New skills offer a way forward for people displaced by conflict and climate change
Ganava, a farmer from the Republic of Cameroon, still remembers the day insurgents from Boko Haram burst into his village, seizing his land and threatening to kill him and his family.
“We were forced to flee and hide in the mountains because we feared for our lives,” he recalls.
Ganava comes from Koza close to the Nigerian border in the country’s volatile Far North Region. He, his wife and their 11 children sought refuge 100 kilometres away in the town of Maroua where he has learned new skills in a field he never expected – aquaculture.
He is not the only one. Heavily impacted by the violent insurrection, more than 400 people from the town of Zileng have also learned aquaculture as a way to rebuild their livelihoods and lives.
In fact, since March 2019, over 3 000 people across the country, including refugees and displaced persons in the Far North Region, took part in various FAO projects, that were supported with donor funding from the United Nations Central Emergency Response Fund (CERF) and Irish Aid.
While Cameroon has a fishing industry along its coast in the southwest, aquaculture has been less important in inland areas where crops and animal husbandry have been the more common source of support for livelihoods.
FAO has been working with the country’s Ministry of Livestock, Fisheries and Animal Industries to give farmers and pastoralists training in this promising sector.
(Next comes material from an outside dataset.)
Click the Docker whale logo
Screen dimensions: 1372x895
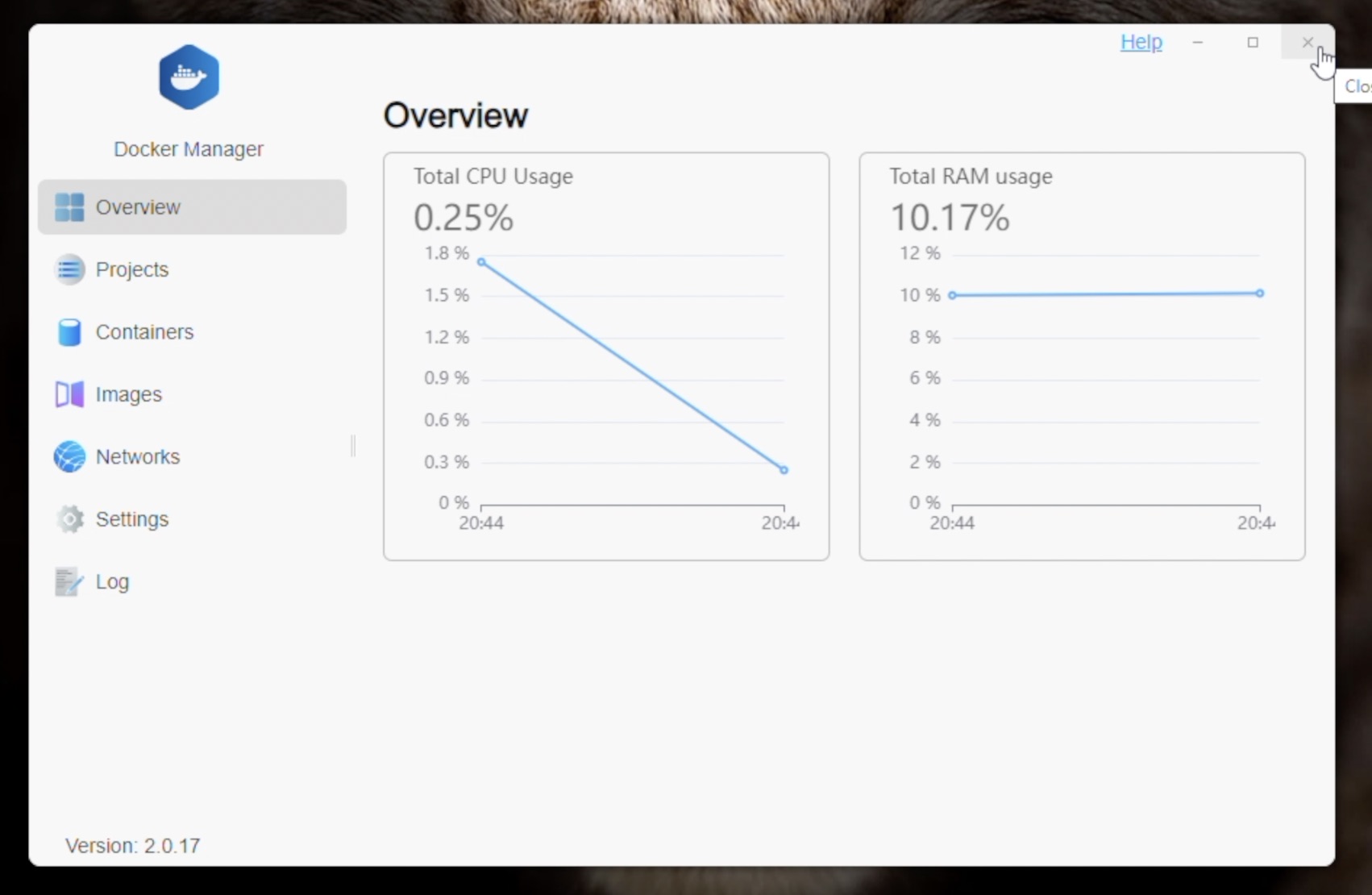pyautogui.click(x=189, y=77)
Fishing equipment and other technical assistance were also provided through the projects.
Aside from the violence in the Far North, the Republic of Cameroon struggles with a high rate of poverty. This combination of violent conflict, poverty-induced hunger and climate shocks have forced millions of people from their homes and destroyed the livelihoods of millions more.
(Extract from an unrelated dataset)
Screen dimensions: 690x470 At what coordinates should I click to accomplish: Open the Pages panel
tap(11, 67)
In early 2021, nearly 2.7 million people in Cameroon were estimated to be food insecure and there are more than 300 000 internally displaced people in the Far North Region. The COVID-19 pandemic has added to the daily challenges that many people face.
Breeding fish and building a business
Some of the displaced, like Florence Gasida, once relied on fishing.
Florence, a single mother with five children, comes from the village of Zebe also in the Far North region of the country, where fishing has traditionally been the main economic activity. It was climate change, rather than violence, that forced her to leave because of its impact on local fish stocks around her village. Through an FAO project she is now earning an income through aquaculture.
“Thanks to the training and the support provided by FAO, I can now breed fish myself and sell my products to create a better life,” she says. “I now know how to manage a fish farm, while ensuring the health of my fish.”
FAO has provided training for men and women and also provided equipment and fish feed for participants.
“It is through these initiatives that the people of this region have now discovered the advantages of fish farming, how to raise their own fish and thus contribute to reducing food insecurity,” says Fulbert Haiba-Daliwa, the FAO aquaculture expert leading the project.
“FAO also supports the government by sharing various techniques of fish production through training seminars and supervision for producers.”
With donor support, FAO focused on the need to improve food security in the short-term and to build capacity and resilience in the long-term
Since the project began, the fish farmers have produced nearly 1 700 kilogrammes of fresh fish. FAO has also trained women on processing techniques, such as drying techniques for the fish, in order to minimize food losses.
“The idea is to provide people with skills and knowledge that will enable them to be resilient in the face of economic, social, and ecological difficulties that could occur in the future,” says Haiba-Daliwa.
Strengthening food security in the region
The project not only promoted aquaculture. By combining fish farming and market gardening, the farmers were able to apply innovative techniques for using water from their fish tanks to irrigate their crops and minimize the use of chemical fertilizers.
The communities have also benefited from quality agricultural seeds and motor pumps for water drainage. More than 500 vegetable gardens and 20 fish farms were also established in the region with FAO’s assistance.
“We are seeing the benefits of the skills acquired and the resources made available to us; the support from FAO and the government has never been lacking, we are grateful for it,” says Siddi Yankabe, president of the Zileng community.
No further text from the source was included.